Outubro 24, 2020

Hacksaw Ridge mostra Mel Gibson com sangue na guelra

Mel Gibson acrescenta uma nova dose de misticismo autoral à sua filmografia com esta evocação do quase milagre ocorrido na batalha Okinawa, uma das mais mortíferas da Segunda Guerra Mundial, em que o objetor de consciência Desmond Doss partiu para a linha da frente sem uma arma, acabando por salvar dezenas de feridos. Foi o filme escolhido para abrir o Lisbon & Estoril Film Festival. Vá-se lá saber porquê, já que “Hacksaw Ridge” nada acrescenta ao género. Está lá o sangue na guelra, tão a gosto de Gibson, e a violência, embora aqui com o véu do objetor. Ume espécie de Cristo, com a sua última tentação: “salvar só mais uma vida”.

Apesar de se tratar de um filme baseado numa história verídica, a verdade é que (quase) nada neste filme escapa a uma rotina mais ou menos formatada num amontoado de clichés com sabor a meia dúzia de fitas e seriados de guerra que retiram ao filme qualquer réstia de alma ou surpresa.

O filme até começa com uma calmaria antes da borrasca, mostrando-nos como o jovem Doss se transformou de uma criança violenta no objetor de consciência que haveria de ganhar a Medalha de Honra do Congresso. Andrew Garfield despiu o seu fato de lycra do Homem Aranha para envergar o uniforme de um outro super-herói – o tal soldado sem arma que foi de peito aberto para a batalha armado com uma bíblia.
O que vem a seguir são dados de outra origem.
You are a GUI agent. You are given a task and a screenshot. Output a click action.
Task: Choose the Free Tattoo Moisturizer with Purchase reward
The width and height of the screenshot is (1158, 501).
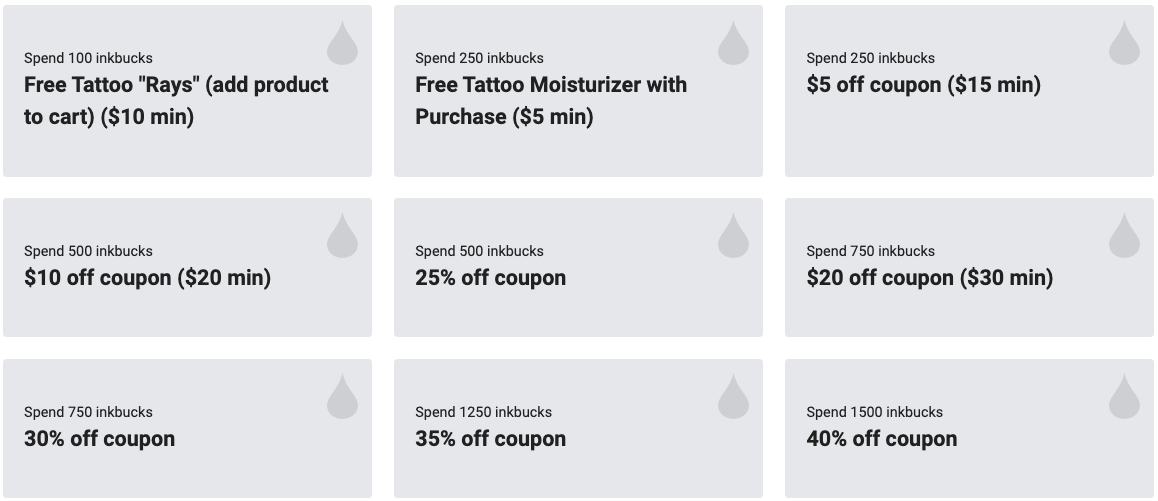(551, 100)
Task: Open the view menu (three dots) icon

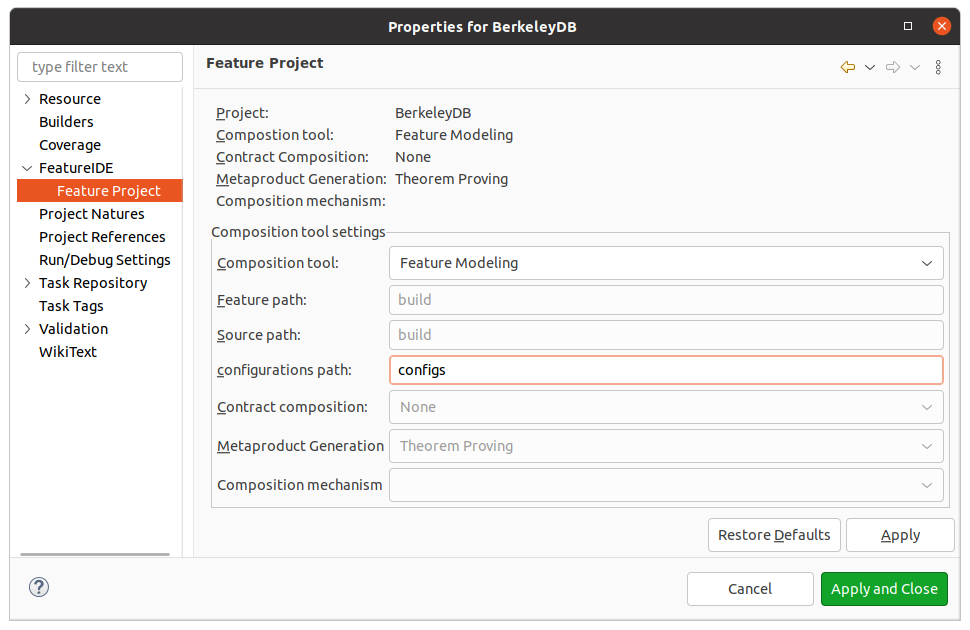Action: 937,67
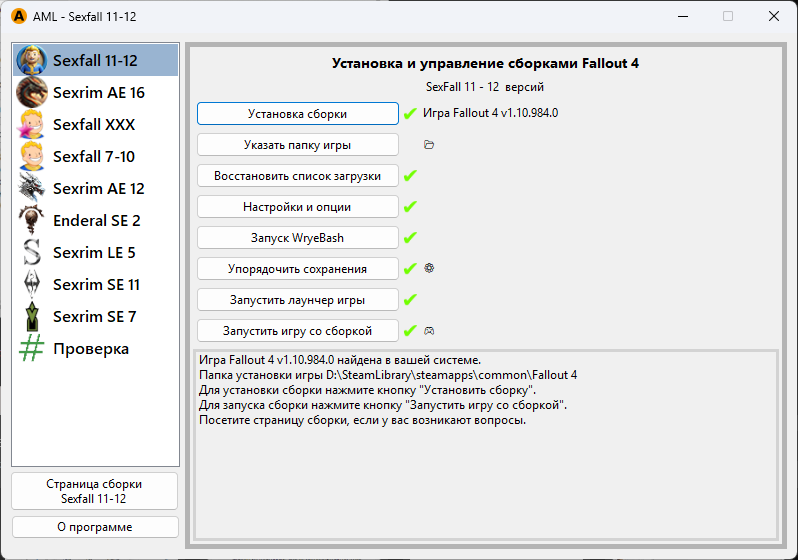
Task: Select Sexfall 7-10 in the build list
Action: coord(94,157)
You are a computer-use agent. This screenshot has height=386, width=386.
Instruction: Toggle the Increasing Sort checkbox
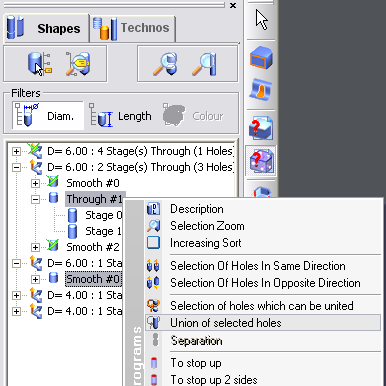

É claro que durante a batalha, Gibson vinga-se com gloriosas cenas de sangue, pedaços de carne e muita tripalhada, como que para acentuar o papel do enfermeiro com uma causa. O problema é que chegados a esse momento do climax, já perdemos o interesse no seu destino. Quem sabe o que seria desta história nas mãos de outro, por exemplo, Clint Eastwood, que já fizera muito no semelhante “Cartas de Iwo Jima”.